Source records
— Start —

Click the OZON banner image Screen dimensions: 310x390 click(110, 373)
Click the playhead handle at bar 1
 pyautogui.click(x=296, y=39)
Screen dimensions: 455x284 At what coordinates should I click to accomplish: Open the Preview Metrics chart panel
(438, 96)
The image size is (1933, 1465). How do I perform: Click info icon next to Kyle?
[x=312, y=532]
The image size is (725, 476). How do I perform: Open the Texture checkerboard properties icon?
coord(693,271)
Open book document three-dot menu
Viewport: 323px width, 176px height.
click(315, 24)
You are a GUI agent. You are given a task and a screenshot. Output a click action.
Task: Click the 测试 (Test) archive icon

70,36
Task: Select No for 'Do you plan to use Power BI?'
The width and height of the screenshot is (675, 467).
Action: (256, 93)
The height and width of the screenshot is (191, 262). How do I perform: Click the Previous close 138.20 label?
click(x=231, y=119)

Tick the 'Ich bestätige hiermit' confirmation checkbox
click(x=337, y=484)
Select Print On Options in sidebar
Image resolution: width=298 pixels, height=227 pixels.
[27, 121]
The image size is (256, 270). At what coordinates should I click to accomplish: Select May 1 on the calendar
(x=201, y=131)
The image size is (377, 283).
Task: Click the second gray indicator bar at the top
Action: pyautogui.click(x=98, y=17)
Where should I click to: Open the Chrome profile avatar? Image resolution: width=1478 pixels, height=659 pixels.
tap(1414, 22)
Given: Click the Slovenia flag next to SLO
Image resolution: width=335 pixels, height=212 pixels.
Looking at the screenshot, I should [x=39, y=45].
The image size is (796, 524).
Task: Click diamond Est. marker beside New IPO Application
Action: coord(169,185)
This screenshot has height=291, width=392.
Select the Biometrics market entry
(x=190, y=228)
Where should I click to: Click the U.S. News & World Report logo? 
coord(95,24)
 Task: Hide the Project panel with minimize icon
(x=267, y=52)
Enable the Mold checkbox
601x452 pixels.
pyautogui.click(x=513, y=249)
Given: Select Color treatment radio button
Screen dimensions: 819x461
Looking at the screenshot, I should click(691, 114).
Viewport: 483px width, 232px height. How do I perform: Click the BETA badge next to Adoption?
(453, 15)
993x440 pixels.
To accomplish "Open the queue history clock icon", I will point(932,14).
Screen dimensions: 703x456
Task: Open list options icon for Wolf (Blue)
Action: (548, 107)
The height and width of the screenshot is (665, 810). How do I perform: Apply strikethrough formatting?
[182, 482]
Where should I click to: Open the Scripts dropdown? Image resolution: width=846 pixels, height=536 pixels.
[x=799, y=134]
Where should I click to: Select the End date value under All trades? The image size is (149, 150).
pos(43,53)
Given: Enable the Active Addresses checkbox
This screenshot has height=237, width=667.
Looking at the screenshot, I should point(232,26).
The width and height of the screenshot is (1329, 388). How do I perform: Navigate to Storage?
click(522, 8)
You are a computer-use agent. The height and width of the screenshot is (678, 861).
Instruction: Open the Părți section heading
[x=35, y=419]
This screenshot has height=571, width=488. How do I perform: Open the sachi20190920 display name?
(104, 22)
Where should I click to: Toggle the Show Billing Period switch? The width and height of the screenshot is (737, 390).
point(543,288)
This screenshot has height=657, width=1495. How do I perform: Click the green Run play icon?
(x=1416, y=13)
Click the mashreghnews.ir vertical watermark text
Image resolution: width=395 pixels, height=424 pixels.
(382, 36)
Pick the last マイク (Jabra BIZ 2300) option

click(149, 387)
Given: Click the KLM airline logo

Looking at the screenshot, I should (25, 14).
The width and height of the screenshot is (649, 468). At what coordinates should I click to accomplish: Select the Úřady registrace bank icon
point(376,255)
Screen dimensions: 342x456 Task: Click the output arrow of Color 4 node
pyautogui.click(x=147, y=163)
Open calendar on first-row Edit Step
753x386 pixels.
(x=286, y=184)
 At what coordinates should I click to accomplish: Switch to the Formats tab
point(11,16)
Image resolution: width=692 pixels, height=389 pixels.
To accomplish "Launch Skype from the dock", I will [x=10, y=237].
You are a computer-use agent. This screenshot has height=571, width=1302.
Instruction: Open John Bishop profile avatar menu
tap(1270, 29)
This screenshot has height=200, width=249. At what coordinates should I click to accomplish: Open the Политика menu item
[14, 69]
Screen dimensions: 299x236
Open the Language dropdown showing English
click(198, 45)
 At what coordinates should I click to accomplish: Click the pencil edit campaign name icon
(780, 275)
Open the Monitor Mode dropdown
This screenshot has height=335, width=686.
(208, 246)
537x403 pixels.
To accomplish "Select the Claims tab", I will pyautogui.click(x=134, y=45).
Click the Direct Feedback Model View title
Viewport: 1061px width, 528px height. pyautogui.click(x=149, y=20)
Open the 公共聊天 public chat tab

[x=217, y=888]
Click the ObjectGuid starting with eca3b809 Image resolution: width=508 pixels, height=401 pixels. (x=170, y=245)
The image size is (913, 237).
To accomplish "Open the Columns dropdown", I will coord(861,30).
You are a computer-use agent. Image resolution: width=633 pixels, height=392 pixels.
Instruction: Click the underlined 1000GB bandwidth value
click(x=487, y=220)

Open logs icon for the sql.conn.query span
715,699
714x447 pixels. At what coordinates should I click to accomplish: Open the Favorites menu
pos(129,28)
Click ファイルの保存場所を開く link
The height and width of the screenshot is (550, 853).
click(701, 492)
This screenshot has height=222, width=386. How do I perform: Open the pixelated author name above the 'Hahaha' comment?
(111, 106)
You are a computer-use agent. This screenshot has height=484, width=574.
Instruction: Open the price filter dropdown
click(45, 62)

— End —

**Aim**
Rewrite every one of the rows, changing "dropdown" to "drop-down list" and leaving all other text unchanged.

**Problem solution**
Click the OZON banner image Screen dimensions: 310x390 click(110, 373)
Click the playhead handle at bar 1
 pyautogui.click(x=296, y=39)
Screen dimensions: 455x284 At what coordinates should I click to accomplish: Open the Preview Metrics chart panel
(438, 96)
The image size is (1933, 1465). How do I perform: Click info icon next to Kyle?
[x=312, y=532]
The image size is (725, 476). How do I perform: Open the Texture checkerboard properties icon?
coord(693,271)
Open book document three-dot menu
Viewport: 323px width, 176px height.
click(315, 24)
You are a GUI agent. You are given a task and a screenshot. Output a click action.
Task: Click the 测试 (Test) archive icon

70,36
Task: Select No for 'Do you plan to use Power BI?'
The width and height of the screenshot is (675, 467).
Action: (256, 93)
The height and width of the screenshot is (191, 262). How do I perform: Click the Previous close 138.20 label?
click(x=231, y=119)

Tick the 'Ich bestätige hiermit' confirmation checkbox
click(x=337, y=484)
Select Print On Options in sidebar
Image resolution: width=298 pixels, height=227 pixels.
[27, 121]
The image size is (256, 270). At what coordinates should I click to accomplish: Select May 1 on the calendar
(x=201, y=131)
The image size is (377, 283).
Task: Click the second gray indicator bar at the top
Action: pyautogui.click(x=98, y=17)
Where should I click to: Open the Chrome profile avatar? Image resolution: width=1478 pixels, height=659 pixels.
tap(1414, 22)
Given: Click the Slovenia flag next to SLO
Image resolution: width=335 pixels, height=212 pixels.
Looking at the screenshot, I should [x=39, y=45].
The image size is (796, 524).
Task: Click diamond Est. marker beside New IPO Application
Action: coord(169,185)
This screenshot has height=291, width=392.
Select the Biometrics market entry
(x=190, y=228)
Where should I click to: Click the U.S. News & World Report logo? 
coord(95,24)
 Task: Hide the Project panel with minimize icon
(x=267, y=52)
Enable the Mold checkbox
601x452 pixels.
pyautogui.click(x=513, y=249)
Given: Select Color treatment radio button
Screen dimensions: 819x461
Looking at the screenshot, I should click(691, 114).
Viewport: 483px width, 232px height. How do I perform: Click the BETA badge next to Adoption?
(453, 15)
993x440 pixels.
To accomplish "Open the queue history clock icon", I will point(932,14).
Screen dimensions: 703x456
Task: Open list options icon for Wolf (Blue)
Action: (548, 107)
The height and width of the screenshot is (665, 810). How do I perform: Apply strikethrough formatting?
[182, 482]
Where should I click to: Open the Scripts drop-down list? Image resolution: width=846 pixels, height=536 pixels.
[x=799, y=134]
Where should I click to: Select the End date value under All trades? The image size is (149, 150).
pos(43,53)
Given: Enable the Active Addresses checkbox
This screenshot has height=237, width=667.
Looking at the screenshot, I should point(232,26).
The width and height of the screenshot is (1329, 388). How do I perform: Navigate to Storage?
click(522, 8)
You are a computer-use agent. The height and width of the screenshot is (678, 861).
Instruction: Open the Părți section heading
[x=35, y=419]
This screenshot has height=571, width=488. How do I perform: Open the sachi20190920 display name?
(104, 22)
Where should I click to: Toggle the Show Billing Period switch? The width and height of the screenshot is (737, 390).
point(543,288)
This screenshot has height=657, width=1495. How do I perform: Click the green Run play icon?
(x=1416, y=13)
Click the mashreghnews.ir vertical watermark text
Image resolution: width=395 pixels, height=424 pixels.
(382, 36)
Pick the last マイク (Jabra BIZ 2300) option

click(149, 387)
Given: Click the KLM airline logo

Looking at the screenshot, I should (25, 14).
The width and height of the screenshot is (649, 468). At what coordinates should I click to accomplish: Select the Úřady registrace bank icon
point(376,255)
Screen dimensions: 342x456 Task: Click the output arrow of Color 4 node
pyautogui.click(x=147, y=163)
Open calendar on first-row Edit Step
753x386 pixels.
(x=286, y=184)
 At what coordinates should I click to accomplish: Switch to the Formats tab
point(11,16)
Image resolution: width=692 pixels, height=389 pixels.
To accomplish "Launch Skype from the dock", I will [x=10, y=237].
You are a computer-use agent. This screenshot has height=571, width=1302.
Instruction: Open John Bishop profile avatar menu
tap(1270, 29)
This screenshot has height=200, width=249. At what coordinates should I click to accomplish: Open the Политика menu item
[14, 69]
Screen dimensions: 299x236
Open the Language drop-down list showing English
click(198, 45)
 At what coordinates should I click to accomplish: Click the pencil edit campaign name icon
(780, 275)
Open the Monitor Mode drop-down list
This screenshot has height=335, width=686.
(208, 246)
537x403 pixels.
To accomplish "Select the Claims tab", I will pyautogui.click(x=134, y=45).
Click the Direct Feedback Model View title
Viewport: 1061px width, 528px height. pyautogui.click(x=149, y=20)
Open the 公共聊天 public chat tab

[x=217, y=888]
Click the ObjectGuid starting with eca3b809 Image resolution: width=508 pixels, height=401 pixels. (x=170, y=245)
The image size is (913, 237).
To accomplish "Open the Columns drop-down list", I will coord(861,30).
You are a computer-use agent. Image resolution: width=633 pixels, height=392 pixels.
Instruction: Click the underlined 1000GB bandwidth value
click(x=487, y=220)

Open logs icon for the sql.conn.query span
715,699
714x447 pixels. At what coordinates should I click to accomplish: Open the Favorites menu
pos(129,28)
Click ファイルの保存場所を開く link
The height and width of the screenshot is (550, 853).
click(701, 492)
This screenshot has height=222, width=386. How do I perform: Open the pixelated author name above the 'Hahaha' comment?
(111, 106)
You are a computer-use agent. This screenshot has height=484, width=574.
Instruction: Open the price filter drop-down list
click(45, 62)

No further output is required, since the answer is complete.